● **Task list**:
1. Quote the stretch of the Consumer Duty article from "In our previous" through "cases the board.", copying it word for word.
2. Print the stretch of the records from the line that contains "Task: Click muted" through the line that contains "coord(528,285)", reproducing those lines exactly and nothing else.
Source document start
In our previous article, Consumer Duty – A Different Approach to Financial Services Regulation, we set the scene for the “paradigm shifting” regulatory change now approaching the financial services industry and discussed the FCAs intention to place clear accountability for compliant implementation of the Consumer Duty with a firm’s governing body, in most cases the board.
To help firms prepare, the FCA announced a series of webinars, which were held in October and November 2022. The webinars were split by sector, giving the FCA one of its first opportunities (since publication of the final rules) to publicly engage with firm and industry representatives.
During each of the sessions, the FCA focused on what the consumer duty (the “Duty”) may mean for the represented sector, offering thoughts and observations via its team of managers and technical specialists.
In this article, our sector specialists combine a summary on the FCAs comments with our deep sector knowledge to provide analysis and advice on what the changes may mean for your firm and associated sector.
Source document end
Available records start
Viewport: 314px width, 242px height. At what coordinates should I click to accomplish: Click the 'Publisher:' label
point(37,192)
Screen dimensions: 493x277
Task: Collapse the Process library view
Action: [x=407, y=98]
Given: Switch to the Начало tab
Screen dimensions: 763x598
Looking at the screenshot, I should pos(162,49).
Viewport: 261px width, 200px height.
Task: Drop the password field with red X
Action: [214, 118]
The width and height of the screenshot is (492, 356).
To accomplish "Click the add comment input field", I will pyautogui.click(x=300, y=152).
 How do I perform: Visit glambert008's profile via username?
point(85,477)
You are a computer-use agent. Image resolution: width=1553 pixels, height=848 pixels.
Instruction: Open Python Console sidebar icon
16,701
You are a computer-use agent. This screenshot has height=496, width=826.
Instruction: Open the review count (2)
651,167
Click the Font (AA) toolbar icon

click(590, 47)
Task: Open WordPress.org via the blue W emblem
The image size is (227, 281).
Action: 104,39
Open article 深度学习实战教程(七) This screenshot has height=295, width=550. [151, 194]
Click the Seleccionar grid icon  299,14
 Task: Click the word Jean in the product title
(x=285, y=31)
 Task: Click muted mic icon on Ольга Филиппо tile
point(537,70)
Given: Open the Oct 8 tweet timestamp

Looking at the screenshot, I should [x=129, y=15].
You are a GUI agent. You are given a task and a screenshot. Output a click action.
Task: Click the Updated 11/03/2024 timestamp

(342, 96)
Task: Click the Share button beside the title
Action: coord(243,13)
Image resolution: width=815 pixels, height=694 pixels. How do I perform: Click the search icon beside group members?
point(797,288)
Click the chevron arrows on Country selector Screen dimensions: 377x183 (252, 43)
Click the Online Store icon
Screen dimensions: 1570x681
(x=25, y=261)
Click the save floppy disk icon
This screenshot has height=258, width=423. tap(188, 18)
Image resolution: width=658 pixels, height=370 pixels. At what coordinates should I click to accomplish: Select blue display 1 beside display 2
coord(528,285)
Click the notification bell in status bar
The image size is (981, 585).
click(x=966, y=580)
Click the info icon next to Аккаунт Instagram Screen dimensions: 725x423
Available records end
● **Answers to the exercise**:
1.
In our previous article, Consumer Duty – A Different Approach to Financial Services Regulation, we set the scene for the “paradigm shifting” regulatory change now approaching the financial services industry and discussed the FCAs intention to place clear accountability for compliant implementation of the Consumer Duty with a firm’s governing body, in most cases the board.

2.
 Task: Click muted mic icon on Ольга Филиппо tile
point(537,70)
Given: Open the Oct 8 tweet timestamp

Looking at the screenshot, I should [x=129, y=15].
You are a GUI agent. You are given a task and a screenshot. Output a click action.
Task: Click the Updated 11/03/2024 timestamp

(342, 96)
Task: Click the Share button beside the title
Action: coord(243,13)
Image resolution: width=815 pixels, height=694 pixels. How do I perform: Click the search icon beside group members?
point(797,288)
Click the chevron arrows on Country selector Screen dimensions: 377x183 (252, 43)
Click the Online Store icon
Screen dimensions: 1570x681
(x=25, y=261)
Click the save floppy disk icon
This screenshot has height=258, width=423. tap(188, 18)
Image resolution: width=658 pixels, height=370 pixels. At what coordinates should I click to accomplish: Select blue display 1 beside display 2
coord(528,285)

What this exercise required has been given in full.